Please set down only the lines between the line containing "Task: Open the Firestore" and the end of the records, inclusive, exactly as they stand.
*** SOURCE INFORMATION ***
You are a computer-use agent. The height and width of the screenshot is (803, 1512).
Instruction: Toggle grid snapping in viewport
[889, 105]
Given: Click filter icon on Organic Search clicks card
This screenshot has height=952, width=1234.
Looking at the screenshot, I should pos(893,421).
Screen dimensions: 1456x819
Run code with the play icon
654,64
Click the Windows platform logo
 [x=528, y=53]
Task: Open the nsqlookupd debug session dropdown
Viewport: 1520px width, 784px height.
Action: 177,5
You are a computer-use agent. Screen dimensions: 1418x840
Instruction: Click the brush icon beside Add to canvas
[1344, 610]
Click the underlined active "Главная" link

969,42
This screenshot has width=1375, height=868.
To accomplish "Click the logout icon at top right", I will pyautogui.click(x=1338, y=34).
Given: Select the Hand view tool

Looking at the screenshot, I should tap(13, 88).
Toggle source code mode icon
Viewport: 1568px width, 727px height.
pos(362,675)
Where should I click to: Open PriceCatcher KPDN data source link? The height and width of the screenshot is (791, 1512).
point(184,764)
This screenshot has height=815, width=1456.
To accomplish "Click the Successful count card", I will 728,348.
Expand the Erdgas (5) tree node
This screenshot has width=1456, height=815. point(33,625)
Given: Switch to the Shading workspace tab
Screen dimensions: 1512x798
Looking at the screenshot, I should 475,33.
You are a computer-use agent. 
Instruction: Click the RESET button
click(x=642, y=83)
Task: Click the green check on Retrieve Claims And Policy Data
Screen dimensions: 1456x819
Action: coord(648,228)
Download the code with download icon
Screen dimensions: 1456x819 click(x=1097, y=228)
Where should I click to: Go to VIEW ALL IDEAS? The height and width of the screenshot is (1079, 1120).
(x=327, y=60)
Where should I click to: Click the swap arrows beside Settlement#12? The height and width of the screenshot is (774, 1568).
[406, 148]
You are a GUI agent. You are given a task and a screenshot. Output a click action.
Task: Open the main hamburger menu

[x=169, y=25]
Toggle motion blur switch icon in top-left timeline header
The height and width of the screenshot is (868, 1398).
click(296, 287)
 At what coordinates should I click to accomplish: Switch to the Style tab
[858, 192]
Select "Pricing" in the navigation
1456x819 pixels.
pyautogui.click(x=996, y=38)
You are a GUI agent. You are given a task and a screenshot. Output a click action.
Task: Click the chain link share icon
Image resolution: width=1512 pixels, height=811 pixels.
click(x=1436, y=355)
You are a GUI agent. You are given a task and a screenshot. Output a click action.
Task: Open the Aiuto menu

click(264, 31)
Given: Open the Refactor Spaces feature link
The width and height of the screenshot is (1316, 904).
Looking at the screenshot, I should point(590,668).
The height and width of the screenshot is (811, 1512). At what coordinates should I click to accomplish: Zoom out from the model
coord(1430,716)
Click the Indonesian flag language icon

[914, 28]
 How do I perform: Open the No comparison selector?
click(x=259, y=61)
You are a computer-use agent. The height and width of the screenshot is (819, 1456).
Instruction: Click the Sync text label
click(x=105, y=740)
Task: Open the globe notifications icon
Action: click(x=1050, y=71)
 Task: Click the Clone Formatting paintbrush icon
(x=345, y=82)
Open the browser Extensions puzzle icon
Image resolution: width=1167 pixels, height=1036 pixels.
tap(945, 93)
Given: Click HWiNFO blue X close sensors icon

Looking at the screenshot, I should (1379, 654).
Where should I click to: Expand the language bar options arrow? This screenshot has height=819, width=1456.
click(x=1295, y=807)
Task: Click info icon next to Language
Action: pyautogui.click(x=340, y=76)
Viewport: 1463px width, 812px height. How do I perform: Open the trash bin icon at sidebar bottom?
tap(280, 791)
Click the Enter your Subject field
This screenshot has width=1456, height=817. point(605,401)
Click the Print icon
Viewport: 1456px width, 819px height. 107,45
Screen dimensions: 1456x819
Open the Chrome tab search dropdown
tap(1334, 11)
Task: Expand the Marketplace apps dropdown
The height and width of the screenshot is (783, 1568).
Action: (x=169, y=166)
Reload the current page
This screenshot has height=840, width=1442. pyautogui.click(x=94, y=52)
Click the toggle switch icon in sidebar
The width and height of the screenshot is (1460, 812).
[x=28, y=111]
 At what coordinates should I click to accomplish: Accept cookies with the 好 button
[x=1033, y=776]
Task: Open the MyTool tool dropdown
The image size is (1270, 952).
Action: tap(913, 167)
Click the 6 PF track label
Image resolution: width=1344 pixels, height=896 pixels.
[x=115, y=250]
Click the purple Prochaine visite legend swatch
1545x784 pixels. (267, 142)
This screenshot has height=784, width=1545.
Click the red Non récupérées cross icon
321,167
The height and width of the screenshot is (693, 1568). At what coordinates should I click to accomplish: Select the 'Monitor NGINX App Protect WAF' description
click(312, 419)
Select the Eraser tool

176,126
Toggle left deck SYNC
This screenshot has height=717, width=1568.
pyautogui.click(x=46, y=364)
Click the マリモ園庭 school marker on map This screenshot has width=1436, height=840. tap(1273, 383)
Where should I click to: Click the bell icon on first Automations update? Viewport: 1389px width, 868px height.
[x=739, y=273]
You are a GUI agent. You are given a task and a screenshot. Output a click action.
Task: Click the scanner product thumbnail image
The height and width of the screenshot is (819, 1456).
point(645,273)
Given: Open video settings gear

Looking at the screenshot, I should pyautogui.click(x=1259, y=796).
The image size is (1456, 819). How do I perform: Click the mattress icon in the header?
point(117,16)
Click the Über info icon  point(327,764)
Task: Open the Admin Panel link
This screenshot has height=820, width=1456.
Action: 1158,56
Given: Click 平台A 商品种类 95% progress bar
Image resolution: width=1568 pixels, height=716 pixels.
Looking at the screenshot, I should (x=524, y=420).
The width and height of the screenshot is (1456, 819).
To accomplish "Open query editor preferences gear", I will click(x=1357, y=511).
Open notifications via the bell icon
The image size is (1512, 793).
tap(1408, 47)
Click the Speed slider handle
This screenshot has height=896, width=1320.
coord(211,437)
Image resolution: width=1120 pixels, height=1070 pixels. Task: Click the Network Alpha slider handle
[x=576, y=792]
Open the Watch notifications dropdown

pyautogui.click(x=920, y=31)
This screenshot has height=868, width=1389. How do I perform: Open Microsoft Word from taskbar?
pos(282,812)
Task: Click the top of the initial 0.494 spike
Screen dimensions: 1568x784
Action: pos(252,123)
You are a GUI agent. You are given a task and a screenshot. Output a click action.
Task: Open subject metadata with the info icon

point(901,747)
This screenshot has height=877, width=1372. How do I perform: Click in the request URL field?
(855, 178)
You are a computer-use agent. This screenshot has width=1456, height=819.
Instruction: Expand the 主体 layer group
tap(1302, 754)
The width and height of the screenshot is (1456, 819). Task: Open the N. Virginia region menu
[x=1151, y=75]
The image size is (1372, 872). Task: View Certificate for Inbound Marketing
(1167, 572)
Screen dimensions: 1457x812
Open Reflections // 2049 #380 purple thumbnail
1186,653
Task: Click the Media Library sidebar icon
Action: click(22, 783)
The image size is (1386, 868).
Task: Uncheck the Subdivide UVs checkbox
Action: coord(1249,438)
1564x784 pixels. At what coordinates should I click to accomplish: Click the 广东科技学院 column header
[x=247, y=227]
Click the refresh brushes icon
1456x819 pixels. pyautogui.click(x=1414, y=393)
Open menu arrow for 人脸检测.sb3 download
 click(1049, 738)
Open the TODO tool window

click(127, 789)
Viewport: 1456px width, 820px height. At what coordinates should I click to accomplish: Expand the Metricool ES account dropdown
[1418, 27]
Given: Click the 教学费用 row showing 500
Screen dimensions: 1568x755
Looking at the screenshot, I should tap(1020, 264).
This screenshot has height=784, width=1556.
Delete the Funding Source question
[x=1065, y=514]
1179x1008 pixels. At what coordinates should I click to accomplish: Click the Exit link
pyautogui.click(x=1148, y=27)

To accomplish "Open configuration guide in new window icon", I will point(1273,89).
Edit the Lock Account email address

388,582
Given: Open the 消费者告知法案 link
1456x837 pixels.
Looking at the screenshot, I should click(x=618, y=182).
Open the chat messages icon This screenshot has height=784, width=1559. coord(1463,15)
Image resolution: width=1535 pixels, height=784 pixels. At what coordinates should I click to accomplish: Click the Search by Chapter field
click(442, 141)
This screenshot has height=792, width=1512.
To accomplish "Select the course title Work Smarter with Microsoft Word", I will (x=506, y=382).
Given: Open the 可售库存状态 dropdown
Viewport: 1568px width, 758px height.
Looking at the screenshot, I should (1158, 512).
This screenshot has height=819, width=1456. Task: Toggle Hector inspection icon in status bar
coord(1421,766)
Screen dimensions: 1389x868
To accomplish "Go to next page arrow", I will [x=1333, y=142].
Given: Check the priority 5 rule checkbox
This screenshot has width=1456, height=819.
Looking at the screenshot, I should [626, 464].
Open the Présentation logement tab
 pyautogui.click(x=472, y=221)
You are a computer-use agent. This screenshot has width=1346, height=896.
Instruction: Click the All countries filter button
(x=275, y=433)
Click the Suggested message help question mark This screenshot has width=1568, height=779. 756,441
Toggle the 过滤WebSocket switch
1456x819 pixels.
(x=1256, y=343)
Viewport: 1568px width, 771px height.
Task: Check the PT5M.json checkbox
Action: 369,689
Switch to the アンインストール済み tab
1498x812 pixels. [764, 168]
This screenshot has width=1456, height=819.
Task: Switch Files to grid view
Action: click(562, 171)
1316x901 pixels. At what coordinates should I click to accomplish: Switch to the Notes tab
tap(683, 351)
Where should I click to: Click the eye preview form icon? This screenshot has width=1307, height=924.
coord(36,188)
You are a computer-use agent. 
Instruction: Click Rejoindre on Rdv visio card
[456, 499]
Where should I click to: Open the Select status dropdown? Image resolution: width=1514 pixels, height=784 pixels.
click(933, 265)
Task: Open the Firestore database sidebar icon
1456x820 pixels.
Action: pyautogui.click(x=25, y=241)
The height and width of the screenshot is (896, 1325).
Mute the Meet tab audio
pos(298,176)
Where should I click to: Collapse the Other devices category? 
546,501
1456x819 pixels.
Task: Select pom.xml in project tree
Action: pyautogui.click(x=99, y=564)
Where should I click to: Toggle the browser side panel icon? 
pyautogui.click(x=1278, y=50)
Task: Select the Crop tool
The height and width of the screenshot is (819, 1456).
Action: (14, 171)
***
• **FINISHED TASK**
Task: Open the Firestore database sidebar icon
1456x820 pixels.
Action: pyautogui.click(x=25, y=241)
The height and width of the screenshot is (896, 1325).
Mute the Meet tab audio
pos(298,176)
Where should I click to: Collapse the Other devices category? 
546,501
1456x819 pixels.
Task: Select pom.xml in project tree
Action: pyautogui.click(x=99, y=564)
Where should I click to: Toggle the browser side panel icon? 
pyautogui.click(x=1278, y=50)
Task: Select the Crop tool
The height and width of the screenshot is (819, 1456).
Action: (14, 171)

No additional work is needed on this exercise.